# Assignment
Below are entries to reproduce exactly, apart from their pictures.

____________________

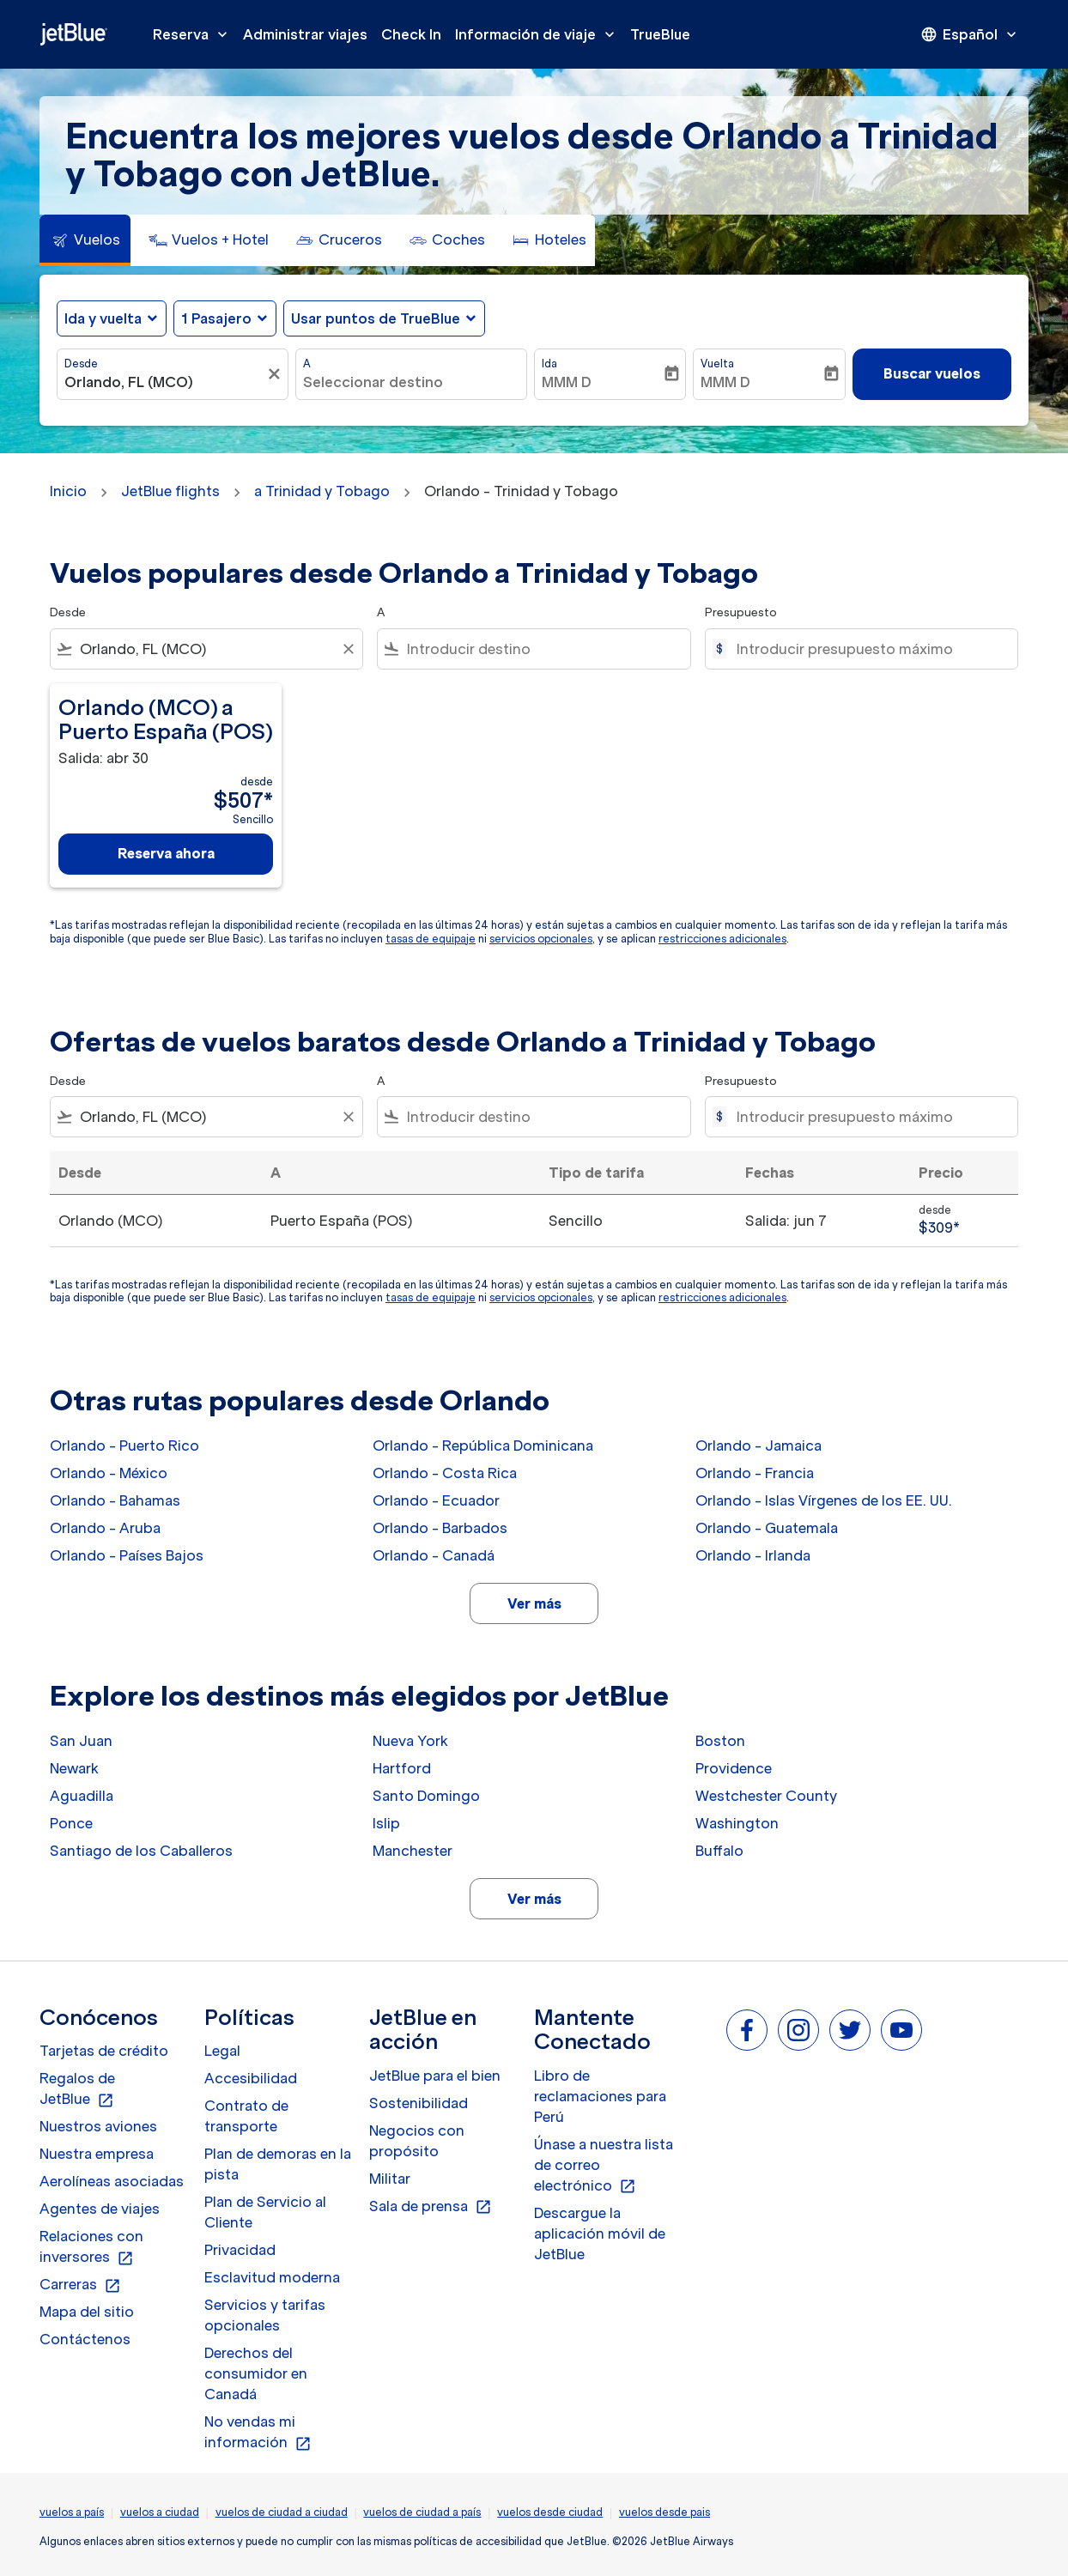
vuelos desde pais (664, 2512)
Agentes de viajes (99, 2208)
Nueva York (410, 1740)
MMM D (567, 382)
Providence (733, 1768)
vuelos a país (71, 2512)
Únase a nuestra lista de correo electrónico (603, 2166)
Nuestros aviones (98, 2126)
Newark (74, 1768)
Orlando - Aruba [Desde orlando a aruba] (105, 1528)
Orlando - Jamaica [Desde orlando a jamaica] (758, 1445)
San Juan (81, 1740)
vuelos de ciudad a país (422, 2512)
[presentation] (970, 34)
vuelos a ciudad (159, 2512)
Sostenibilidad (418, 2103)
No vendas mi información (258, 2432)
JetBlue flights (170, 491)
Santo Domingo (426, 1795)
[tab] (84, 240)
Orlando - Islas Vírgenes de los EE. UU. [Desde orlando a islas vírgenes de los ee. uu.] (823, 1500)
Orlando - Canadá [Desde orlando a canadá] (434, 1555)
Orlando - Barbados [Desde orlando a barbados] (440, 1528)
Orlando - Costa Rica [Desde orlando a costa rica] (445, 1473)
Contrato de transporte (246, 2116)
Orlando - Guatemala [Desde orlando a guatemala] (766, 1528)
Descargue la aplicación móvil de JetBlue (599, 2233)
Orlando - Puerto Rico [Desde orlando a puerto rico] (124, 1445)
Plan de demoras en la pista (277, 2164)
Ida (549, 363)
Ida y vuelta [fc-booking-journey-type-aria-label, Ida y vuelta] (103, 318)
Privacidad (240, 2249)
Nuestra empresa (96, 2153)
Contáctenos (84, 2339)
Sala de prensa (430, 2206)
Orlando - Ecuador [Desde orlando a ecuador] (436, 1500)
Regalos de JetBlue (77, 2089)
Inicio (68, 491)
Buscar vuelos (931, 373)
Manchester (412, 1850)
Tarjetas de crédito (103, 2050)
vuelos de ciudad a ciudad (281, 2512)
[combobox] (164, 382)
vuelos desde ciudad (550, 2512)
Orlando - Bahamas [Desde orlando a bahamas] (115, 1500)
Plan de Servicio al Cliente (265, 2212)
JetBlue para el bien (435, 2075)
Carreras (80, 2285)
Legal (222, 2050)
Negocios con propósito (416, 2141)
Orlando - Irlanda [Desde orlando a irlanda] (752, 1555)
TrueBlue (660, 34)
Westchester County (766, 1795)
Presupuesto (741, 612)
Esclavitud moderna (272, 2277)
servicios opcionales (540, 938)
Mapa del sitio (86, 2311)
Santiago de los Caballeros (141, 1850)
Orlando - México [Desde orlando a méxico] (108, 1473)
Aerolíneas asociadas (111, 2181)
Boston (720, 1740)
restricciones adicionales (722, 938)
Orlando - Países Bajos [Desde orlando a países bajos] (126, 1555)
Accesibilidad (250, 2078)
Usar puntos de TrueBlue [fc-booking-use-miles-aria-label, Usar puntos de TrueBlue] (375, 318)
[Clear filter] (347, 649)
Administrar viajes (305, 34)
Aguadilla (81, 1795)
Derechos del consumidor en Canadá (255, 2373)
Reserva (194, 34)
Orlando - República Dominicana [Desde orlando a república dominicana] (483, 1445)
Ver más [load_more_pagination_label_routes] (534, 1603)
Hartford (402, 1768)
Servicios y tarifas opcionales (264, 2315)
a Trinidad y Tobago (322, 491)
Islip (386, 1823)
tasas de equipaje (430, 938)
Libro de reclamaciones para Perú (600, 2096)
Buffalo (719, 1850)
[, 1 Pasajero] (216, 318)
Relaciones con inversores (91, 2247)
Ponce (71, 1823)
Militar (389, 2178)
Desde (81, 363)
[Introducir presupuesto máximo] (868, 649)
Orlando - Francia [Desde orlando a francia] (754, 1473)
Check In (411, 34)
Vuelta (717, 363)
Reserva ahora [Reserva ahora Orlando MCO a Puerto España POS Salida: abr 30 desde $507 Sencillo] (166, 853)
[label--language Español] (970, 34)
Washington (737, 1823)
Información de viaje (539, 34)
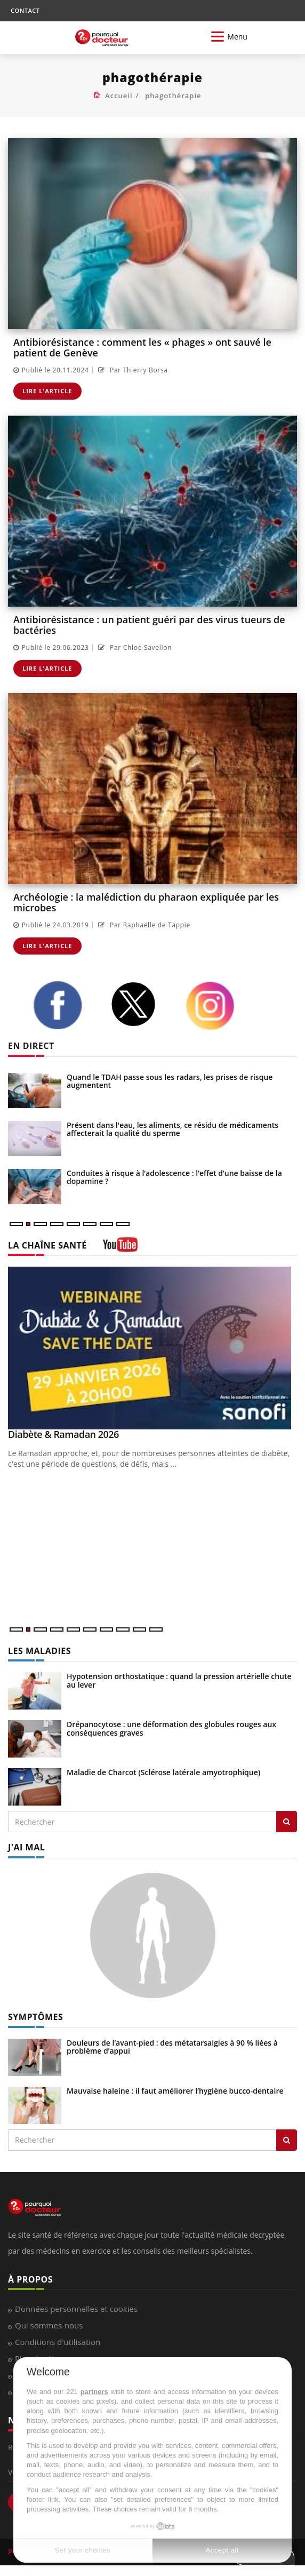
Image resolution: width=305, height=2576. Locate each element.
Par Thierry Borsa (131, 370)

____________________

# Exercise answer
vuelos desde pais (664, 2512)
Agentes de viajes (99, 2208)
Nueva York (410, 1740)
MMM D (567, 382)
Providence (733, 1768)
vuelos a país (71, 2512)
Únase a nuestra lista de correo electrónico (603, 2166)
Nuestros aviones (98, 2126)
Newark (74, 1768)
Orlando - Aruba [Desde orlando a aruba] (105, 1528)
Orlando - Jamaica [Desde orlando a jamaica] (758, 1445)
San Juan (81, 1740)
vuelos de ciudad a país (422, 2512)
[presentation] (970, 34)
vuelos a ciudad (159, 2512)
Sostenibilidad (418, 2103)
No vendas mi información (258, 2432)
JetBlue flights (170, 491)
Santo Domingo (426, 1795)
[tab] (84, 240)
Orlando - Islas Vírgenes de los EE. UU. [Desde orlando a islas vírgenes de los ee. uu.] (823, 1500)
Orlando - Canadá [Desde orlando a canadá] (434, 1555)
Orlando - Barbados [Desde orlando a barbados] (440, 1528)
Orlando - Costa Rica [Desde orlando a costa rica] (445, 1473)
Contrato de transporte (246, 2116)
Orlando - Guatemala [Desde orlando a guatemala] (766, 1528)
Descargue la aplicación móvil de JetBlue (599, 2233)
Orlando - Puerto Rico [Desde orlando a puerto rico] (124, 1445)
Plan de demoras en la pista (277, 2164)
Ida (549, 363)
Ida y vuelta [fc-booking-journey-type-aria-label, Ida y vuelta] (103, 318)
Privacidad (240, 2249)
Nuestra empresa (96, 2153)
Contáctenos (84, 2339)
Sala de prensa (430, 2206)
Orlando - Ecuador [Desde orlando a ecuador] (436, 1500)
Regalos de JetBlue (77, 2089)
Inicio (68, 491)
Buscar vuelos (931, 373)
Manchester (412, 1850)
Tarjetas de crédito (103, 2050)
vuelos de ciudad a ciudad (281, 2512)
[combobox] (164, 382)
vuelos desde ciudad (550, 2512)
Orlando - Bahamas [Desde orlando a bahamas] (115, 1500)
Plan de Servicio al Cliente (265, 2212)
JetBlue para el bien (435, 2075)
Carreras (80, 2285)
Legal (222, 2050)
Negocios con propósito (416, 2141)
Orlando - Irlanda [Desde orlando a irlanda] (752, 1555)
TrueBlue (660, 34)
Westchester County (766, 1795)
Presupuesto (741, 612)
Esclavitud moderna (272, 2277)
servicios opcionales (540, 938)
Mapa del sitio (86, 2311)
Santiago de los Caballeros (141, 1850)
Orlando - México [Desde orlando a méxico] (108, 1473)
Aerolíneas asociadas (111, 2181)
Boston (720, 1740)
restricciones adicionales (722, 938)
Orlando - Países Bajos [Desde orlando a países bajos] (126, 1555)
Accesibilidad (250, 2078)
Usar puntos de TrueBlue [fc-booking-use-miles-aria-label, Usar puntos de TrueBlue] (375, 318)
[Clear filter] (347, 649)
Administrar viajes (305, 34)
Aguadilla (81, 1795)
Derechos del consumidor en Canadá (255, 2373)
Reserva (194, 34)
Orlando - República Dominicana [Desde orlando a república dominicana] (483, 1445)
Ver más [load_more_pagination_label_routes] (534, 1603)
Hartford (402, 1768)
Servicios y tarifas opcionales (264, 2315)
a Trinidad y Tobago (322, 491)
Islip (386, 1823)
tasas de equipaje (430, 938)
Libro de reclamaciones para Perú (600, 2096)
Buffalo (719, 1850)
[, 1 Pasajero] (216, 318)
Relaciones con inversores (91, 2247)
Ponce (71, 1823)
Militar (389, 2178)
Desde (81, 363)
[Introducir presupuesto máximo] (868, 649)
Orlando - Francia [Desde orlando a francia] (754, 1473)
Check In (411, 34)
Vuelta (717, 363)
Reserva ahora [Reserva ahora Orlando MCO a Puerto España POS Salida: abr 30 desde $507 Sencillo] (166, 853)
[label--language Español] (970, 34)
Washington (737, 1823)
Información de viaje (539, 34)
Image resolution: width=305, height=2576. Locate each element.
Par Thierry Borsa (131, 370)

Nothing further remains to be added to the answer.